Electrolube, the global electro-chemicals manufacturer, was recently approached by a company in Australia for assistance with a particularly unusual application. The customer needed protection for an underwater LED lighting unit. The encapsulation resin needed to be light blue for aesthetic purposes and had to be able to withstand water temperatures between 5 to 40°C, as well as being flame retardant. The customer specifically asked for a sample of a very flexible encapsulation resin that could resist attack from constant immersion in pool water. Critically, this water could be salt water or fresh water.
Electrolube’s encapsulation resin was to replace the customer’s existing epoxy resin from a different supplier, which was causing problems with slight deformation of the base unit, due to the exotherm. The customer specified that the desired resin needed to be highly resistant to both salt and fresh water immersion. Water naturally corrodes most metals due to electrochemical oxidation, however, when a salt water medium is used, the rate of oxidation is significantly increased due to the presence of dissolved sodium and chlorine ions.
Electrolube’s technical support team swung into action to resolve the problem as quickly as possible and offered two possible solutions – polyurethane resins UR5118 and UR5097. After further testing, UR5118 was discounted, but the first production batch of UR5097 resin material was manufactured and shipped to Australia with good results. Mike Woods, Electrolube’s Australia and New Zealand manager, together with Electrolube’s global business technical director for the Resins Division, Alistair Little, visited the customer and discovered that there were a couple of issues with the material.
The first issue to overcome was the material had sedimented over time and was increasingly more difficult to reincorporate back into the resin mix, the second was that there was a slight bleed of resin through the gap between the resin and the LED unit. With a bit of lateral thinking, the logical solution was to increase the thixotropic nature of the resin, which would help to slow down the rate of sedimentation to an acceptable level and prevent the resin bleeding through the gap.
Following two weeks’ laboratory work, where a number of different options were tested, Electrolube’s R&D team produced a material that had sufficient thixotropy to slow down the sedimentation and prevent flow through the gap. The resin material was also still very easy to mix and pour into the unit, in fact the increase in the mix viscosity of modified resin was only slightly higher than the original resin and the colour of UR5097 was altered to the desired colour shade, matching against a RAL standard. This produced a completely bespoke solution that effectively resolved the customer’s issues.
Importantly for this application, the resin is designed to withstand both fresh and salt water ingress and prevent the transmission of metal ions that could attack any metal present. The polymer used in the resin is also highly resistant to the transmission of water even at various pressure differences experienced due to the depth of the water.
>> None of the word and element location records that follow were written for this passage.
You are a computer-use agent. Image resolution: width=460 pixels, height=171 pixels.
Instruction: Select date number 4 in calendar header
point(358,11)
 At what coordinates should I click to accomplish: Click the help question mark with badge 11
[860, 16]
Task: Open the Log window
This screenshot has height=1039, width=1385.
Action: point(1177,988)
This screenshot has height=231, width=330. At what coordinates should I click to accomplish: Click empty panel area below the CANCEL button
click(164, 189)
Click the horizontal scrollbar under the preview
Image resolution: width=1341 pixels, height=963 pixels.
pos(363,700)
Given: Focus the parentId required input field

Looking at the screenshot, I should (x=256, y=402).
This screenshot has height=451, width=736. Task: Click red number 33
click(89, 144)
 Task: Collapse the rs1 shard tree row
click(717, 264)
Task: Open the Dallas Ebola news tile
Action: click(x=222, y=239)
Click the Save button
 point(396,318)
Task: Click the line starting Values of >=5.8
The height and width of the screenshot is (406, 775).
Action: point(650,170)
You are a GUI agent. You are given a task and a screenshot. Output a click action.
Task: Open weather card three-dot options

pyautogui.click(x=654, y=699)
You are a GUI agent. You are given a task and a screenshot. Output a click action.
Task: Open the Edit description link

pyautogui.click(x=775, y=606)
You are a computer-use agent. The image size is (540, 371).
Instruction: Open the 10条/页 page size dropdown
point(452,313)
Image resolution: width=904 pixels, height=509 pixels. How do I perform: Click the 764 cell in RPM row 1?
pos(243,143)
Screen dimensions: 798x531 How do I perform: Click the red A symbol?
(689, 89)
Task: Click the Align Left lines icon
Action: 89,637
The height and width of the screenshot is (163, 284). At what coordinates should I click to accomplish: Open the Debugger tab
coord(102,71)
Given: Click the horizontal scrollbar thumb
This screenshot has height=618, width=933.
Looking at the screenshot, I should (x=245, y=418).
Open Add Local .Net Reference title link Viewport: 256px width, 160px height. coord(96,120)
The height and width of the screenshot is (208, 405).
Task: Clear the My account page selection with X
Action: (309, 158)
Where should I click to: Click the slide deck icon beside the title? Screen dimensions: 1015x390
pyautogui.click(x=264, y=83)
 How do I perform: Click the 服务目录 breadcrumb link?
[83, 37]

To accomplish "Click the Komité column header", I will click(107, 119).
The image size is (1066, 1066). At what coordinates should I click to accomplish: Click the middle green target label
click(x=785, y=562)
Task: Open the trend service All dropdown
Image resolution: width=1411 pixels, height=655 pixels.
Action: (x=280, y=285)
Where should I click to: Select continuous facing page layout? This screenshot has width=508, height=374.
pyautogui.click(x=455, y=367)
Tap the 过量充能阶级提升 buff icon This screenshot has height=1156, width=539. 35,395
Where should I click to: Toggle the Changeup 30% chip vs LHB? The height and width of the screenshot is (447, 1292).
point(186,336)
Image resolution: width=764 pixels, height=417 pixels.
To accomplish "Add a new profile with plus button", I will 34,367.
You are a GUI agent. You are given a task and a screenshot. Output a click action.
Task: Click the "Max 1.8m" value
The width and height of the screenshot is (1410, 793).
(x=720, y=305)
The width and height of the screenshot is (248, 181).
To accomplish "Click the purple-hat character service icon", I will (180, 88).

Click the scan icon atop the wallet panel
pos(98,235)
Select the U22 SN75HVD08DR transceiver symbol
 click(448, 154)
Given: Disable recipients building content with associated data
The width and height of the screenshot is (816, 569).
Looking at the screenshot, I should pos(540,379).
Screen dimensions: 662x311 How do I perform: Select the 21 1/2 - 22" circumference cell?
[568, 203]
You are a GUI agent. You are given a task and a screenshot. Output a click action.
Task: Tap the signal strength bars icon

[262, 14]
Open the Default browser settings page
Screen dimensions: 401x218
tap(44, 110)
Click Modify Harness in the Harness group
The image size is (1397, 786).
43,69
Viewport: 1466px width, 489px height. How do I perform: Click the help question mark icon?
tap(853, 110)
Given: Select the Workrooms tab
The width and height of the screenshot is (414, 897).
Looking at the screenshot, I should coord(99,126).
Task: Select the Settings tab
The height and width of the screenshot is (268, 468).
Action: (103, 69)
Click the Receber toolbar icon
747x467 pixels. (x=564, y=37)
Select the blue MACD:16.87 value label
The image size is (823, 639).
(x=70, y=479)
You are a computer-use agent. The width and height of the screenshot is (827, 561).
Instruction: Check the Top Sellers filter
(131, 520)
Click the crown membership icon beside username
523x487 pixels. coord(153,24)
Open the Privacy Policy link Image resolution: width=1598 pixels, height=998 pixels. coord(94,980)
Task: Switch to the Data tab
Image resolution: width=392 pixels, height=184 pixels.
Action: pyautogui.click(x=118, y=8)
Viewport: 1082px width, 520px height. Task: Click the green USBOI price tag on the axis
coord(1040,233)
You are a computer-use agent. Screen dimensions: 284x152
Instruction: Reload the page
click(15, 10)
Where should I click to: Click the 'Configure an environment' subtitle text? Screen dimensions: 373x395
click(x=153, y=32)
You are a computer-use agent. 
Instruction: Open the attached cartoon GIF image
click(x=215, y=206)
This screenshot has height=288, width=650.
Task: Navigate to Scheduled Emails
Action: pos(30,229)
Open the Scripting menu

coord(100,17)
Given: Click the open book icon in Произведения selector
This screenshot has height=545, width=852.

Electrolube’s managing director, Ron Jakeman, said: ‘We are delighted with the outcome of this particular application challenge. At Electrolube, we are perfectly set up to solve issues for customers quickly and reliably with our international distribution, state-of-the-art in-house testing facilities and global manufacturing sites ready to deal with any challenges. Our responsive, friendly and flexible approach is one of our strengths, and sets us apart from our competitors. We believe the proven quality of our products and easy product application processes, combined with our knowledge of the needs of LED manufacturers, helped assure the success of this project.’